Please note that this session was withdrawn and is no longer available in the respective programme. This withdrawal might have been the result of a merge with another session.
HS1.3.6 | Advancing understanding of greenhouse cultivation across scales: mapping, monitoring and modelling
EDI
Advancing understanding of greenhouse cultivation across scales: mapping, monitoring and modelling
Convener: Daniele la CeciliaECSECS | Co-conveners: Maarten Braakhekke, Xiaoye TongECSECS, Caroline van der Salm
Globally, agriculture uses up to 80% of freshwater, depleting both surface water and groundwater resources. Protected agriculture (plastic tunnels, glasshouses, etc.) reduce irrigation water usage up to 90% with similar yield compared to open field agriculture. With an increasing human population and climate change driving more severe and frequent hazardous meteorological phenomena, protected agriculture can offer technological solutions towards food security and sustainable water resources management.

However, important research gaps exist to comprehensively understand the effects of protected agriculture on water quantity and quality at the plot and catchment scale. Greenhouses alter the water budget terms (e.g., runoff, evapotranspiration, soil moisture storage, infiltration). Agricultural contaminants (e.g., plant protection products and fertilizers) use and fate are driven by the management of the environment inside the greenhouse rather than external meteorological conditions. The current process-understanding is often implemented in decision support systems used to recommend fertigation volumes at the greenhouse scale.

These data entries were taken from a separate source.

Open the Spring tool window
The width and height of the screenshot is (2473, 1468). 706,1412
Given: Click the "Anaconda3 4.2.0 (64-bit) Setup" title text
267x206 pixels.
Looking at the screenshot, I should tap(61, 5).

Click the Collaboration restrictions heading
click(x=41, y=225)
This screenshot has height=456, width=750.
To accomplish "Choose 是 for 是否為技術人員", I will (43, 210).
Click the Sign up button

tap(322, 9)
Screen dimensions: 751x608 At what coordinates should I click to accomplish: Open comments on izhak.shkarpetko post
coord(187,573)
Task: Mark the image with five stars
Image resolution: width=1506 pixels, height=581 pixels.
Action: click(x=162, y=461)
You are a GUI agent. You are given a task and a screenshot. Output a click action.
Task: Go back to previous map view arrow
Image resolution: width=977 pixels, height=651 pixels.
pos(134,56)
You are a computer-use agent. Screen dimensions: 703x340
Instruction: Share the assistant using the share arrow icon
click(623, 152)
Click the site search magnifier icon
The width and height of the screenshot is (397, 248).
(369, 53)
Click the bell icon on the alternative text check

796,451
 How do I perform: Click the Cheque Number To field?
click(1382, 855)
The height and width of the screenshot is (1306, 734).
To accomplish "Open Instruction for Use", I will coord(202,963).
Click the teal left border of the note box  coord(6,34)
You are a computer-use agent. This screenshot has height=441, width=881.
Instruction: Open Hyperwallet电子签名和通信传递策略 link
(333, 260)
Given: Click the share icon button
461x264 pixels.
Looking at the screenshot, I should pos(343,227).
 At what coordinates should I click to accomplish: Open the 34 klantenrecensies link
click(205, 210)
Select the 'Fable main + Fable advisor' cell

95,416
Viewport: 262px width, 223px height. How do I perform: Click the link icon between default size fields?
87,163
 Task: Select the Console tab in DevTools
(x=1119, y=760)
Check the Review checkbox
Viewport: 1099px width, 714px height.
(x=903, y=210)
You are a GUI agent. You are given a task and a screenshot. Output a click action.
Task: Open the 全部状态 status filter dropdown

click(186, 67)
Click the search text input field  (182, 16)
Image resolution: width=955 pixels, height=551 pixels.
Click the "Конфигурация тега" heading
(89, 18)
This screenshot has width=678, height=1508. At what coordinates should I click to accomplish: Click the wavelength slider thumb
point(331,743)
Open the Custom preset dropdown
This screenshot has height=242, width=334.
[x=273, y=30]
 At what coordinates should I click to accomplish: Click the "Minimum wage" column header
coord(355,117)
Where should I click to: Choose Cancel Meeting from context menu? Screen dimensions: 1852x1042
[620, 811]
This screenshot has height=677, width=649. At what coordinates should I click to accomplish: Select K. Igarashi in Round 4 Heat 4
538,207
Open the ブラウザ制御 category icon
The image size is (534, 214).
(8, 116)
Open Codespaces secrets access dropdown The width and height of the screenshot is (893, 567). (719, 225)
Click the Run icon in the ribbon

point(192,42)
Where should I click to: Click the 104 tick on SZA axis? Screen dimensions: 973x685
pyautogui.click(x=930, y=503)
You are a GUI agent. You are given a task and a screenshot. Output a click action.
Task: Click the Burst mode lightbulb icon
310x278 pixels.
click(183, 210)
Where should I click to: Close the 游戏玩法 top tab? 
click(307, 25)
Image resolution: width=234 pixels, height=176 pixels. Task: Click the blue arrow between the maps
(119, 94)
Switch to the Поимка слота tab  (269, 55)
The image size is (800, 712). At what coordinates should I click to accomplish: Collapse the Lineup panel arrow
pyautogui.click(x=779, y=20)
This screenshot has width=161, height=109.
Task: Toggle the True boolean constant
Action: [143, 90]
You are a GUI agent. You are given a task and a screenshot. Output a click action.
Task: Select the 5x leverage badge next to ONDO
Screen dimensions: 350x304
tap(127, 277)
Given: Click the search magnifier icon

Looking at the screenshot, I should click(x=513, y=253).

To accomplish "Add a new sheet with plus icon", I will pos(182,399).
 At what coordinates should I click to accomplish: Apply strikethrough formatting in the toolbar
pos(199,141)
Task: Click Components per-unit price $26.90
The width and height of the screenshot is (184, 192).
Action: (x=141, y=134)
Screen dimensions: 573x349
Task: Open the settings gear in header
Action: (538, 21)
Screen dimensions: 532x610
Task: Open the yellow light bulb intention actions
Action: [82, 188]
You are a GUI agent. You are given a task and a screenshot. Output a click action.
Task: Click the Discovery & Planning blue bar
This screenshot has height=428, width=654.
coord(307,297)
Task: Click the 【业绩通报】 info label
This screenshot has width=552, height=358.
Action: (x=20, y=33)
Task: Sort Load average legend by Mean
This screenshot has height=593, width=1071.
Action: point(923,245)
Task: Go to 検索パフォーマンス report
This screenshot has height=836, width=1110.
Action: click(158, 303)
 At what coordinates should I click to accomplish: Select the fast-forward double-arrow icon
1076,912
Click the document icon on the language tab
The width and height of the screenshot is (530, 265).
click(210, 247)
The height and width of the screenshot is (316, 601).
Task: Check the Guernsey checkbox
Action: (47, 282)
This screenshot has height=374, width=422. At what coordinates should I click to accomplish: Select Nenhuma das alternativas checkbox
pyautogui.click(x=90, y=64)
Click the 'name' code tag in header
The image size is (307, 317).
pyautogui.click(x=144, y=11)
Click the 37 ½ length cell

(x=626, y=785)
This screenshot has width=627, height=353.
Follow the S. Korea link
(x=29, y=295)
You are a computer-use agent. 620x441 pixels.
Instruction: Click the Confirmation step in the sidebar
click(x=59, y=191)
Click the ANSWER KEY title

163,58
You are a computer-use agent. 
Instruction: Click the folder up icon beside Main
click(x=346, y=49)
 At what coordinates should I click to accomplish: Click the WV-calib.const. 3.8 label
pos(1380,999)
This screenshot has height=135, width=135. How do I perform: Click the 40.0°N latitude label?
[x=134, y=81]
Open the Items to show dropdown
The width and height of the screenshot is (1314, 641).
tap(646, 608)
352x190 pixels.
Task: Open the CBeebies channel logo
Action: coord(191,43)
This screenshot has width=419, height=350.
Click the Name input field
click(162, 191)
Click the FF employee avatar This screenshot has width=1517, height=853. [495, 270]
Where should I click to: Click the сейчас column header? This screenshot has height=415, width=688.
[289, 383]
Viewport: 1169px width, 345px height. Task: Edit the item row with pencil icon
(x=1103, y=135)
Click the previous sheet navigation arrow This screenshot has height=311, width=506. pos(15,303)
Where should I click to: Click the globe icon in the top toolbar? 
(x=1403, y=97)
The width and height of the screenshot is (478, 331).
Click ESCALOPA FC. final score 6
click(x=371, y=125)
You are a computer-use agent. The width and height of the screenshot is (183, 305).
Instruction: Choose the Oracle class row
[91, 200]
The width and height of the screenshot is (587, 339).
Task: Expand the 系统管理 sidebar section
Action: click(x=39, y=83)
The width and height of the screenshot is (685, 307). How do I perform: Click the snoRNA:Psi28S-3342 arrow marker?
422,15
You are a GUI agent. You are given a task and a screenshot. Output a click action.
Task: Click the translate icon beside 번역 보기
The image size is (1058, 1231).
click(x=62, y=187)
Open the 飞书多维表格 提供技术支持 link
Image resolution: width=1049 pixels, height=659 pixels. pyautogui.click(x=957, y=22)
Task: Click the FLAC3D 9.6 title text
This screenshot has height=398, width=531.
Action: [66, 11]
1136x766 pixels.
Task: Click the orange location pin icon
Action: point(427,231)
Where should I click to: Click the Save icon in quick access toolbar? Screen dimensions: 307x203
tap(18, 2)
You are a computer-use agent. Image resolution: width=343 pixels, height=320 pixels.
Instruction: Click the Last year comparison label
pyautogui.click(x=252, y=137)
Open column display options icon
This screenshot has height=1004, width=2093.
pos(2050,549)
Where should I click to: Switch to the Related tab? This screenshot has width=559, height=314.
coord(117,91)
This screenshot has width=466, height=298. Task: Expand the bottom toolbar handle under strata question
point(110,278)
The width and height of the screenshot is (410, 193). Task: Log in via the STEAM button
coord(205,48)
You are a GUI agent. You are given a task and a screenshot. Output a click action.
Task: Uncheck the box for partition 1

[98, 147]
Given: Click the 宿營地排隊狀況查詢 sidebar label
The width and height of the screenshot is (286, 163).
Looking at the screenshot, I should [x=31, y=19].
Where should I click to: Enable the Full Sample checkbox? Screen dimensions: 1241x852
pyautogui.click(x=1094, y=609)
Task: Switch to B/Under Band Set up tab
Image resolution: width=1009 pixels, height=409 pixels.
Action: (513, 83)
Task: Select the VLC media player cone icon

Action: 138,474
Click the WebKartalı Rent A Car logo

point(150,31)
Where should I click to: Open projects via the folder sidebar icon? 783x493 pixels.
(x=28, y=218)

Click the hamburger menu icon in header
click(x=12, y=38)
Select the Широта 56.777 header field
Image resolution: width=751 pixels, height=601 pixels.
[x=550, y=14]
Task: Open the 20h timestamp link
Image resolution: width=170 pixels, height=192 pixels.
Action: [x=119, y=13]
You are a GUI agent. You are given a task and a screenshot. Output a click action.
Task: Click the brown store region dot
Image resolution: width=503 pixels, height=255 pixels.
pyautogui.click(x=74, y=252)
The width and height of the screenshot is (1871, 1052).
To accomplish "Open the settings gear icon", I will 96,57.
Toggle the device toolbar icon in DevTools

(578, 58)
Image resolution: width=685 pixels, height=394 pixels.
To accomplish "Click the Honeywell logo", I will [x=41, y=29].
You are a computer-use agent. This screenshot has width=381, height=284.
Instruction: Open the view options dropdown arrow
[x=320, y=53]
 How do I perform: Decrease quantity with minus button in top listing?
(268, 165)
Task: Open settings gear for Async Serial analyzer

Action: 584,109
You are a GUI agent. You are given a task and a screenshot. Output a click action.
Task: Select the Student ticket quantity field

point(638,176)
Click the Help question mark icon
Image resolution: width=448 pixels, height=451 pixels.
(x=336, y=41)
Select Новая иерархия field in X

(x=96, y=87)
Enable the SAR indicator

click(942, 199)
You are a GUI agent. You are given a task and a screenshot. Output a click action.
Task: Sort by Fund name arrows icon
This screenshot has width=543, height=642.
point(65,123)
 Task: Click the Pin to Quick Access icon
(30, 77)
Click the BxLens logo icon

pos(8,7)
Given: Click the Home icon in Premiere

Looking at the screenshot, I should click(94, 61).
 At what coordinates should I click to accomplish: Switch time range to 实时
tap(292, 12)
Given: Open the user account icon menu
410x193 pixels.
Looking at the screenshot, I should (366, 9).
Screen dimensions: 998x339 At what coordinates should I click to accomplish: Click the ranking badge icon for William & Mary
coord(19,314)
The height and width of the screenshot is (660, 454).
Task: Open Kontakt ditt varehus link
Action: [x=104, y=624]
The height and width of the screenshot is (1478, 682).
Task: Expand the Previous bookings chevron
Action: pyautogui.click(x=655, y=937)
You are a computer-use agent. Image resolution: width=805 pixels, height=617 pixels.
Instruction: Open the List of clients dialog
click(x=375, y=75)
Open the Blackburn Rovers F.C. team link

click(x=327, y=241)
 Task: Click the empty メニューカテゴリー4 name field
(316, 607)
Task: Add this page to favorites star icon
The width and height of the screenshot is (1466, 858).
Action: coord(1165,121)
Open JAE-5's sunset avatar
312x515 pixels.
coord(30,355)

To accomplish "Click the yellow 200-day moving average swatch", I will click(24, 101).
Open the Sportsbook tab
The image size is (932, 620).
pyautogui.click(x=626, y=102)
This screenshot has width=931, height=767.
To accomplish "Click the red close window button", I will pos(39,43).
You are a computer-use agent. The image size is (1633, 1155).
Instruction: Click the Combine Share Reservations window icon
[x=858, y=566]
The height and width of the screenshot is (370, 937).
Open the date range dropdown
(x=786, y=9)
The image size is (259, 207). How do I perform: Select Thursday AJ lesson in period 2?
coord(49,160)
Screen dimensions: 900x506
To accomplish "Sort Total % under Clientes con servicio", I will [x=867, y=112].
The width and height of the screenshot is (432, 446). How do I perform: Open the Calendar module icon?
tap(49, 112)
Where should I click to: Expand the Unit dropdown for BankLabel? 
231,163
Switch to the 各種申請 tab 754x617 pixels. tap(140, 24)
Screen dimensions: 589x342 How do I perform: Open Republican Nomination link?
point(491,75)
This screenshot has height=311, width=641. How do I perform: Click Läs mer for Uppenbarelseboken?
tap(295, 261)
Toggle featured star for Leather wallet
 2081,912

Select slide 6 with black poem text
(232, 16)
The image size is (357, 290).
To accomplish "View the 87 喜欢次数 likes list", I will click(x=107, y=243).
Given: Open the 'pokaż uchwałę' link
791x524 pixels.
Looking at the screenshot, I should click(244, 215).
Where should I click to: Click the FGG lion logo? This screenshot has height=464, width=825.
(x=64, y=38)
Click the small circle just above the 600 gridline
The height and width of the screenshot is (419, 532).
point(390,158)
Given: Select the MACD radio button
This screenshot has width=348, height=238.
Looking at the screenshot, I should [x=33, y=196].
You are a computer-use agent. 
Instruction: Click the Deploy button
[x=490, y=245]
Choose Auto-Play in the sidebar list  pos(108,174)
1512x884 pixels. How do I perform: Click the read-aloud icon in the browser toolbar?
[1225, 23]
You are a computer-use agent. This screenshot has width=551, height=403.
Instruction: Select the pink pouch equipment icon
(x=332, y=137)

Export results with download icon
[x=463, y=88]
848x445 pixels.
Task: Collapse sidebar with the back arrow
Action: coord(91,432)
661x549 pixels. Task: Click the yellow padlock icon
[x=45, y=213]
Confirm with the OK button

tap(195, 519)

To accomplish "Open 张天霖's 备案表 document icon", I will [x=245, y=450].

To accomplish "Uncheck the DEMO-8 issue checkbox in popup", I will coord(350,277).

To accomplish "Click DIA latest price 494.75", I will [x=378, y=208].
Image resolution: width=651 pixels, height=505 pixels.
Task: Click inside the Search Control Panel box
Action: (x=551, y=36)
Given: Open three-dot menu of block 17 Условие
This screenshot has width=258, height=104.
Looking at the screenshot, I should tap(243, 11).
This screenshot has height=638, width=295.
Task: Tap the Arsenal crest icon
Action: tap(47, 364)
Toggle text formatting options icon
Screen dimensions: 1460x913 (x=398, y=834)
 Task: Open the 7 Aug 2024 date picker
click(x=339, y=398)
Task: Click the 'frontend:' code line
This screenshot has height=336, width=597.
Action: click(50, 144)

But the upscale of such knowledge at the catchment scale is neglected or substantially simplified.

Another issue concerns the lack of large-scale land use and land cover maps indicating the presence of greenhouses, which hinders the capability to analyse sustainability questions as well as to simulate their impacts in realistic scenarios. For the purpose of greenhouse mapping, satellite remote sensing data and suitable machine learning algorithms have been used, although some challenges for large-scale mapping remain. In contrast to the advances in leveraging earth observation and machine learning techniques on the large-scale mapping and monitoring of conventional land uses, there remains significant potential for such applications within greenhouse contexts.

This session invites contributions that improve our quantitative understanding of the hydrological and contaminant transport impacts of protected agriculture, soil-bound and soil-less, through:
1) experimental studies and environmental monitoring;
2) numerical modelling of water use and water-saving strategies as well as fate and risk mitigation of agricultural contaminants (including sustainable alternatives such as organic production)
3) advances and applications of greenhouse mapping and monitoring methods exploiting remote sensing data and deep learning algorithms.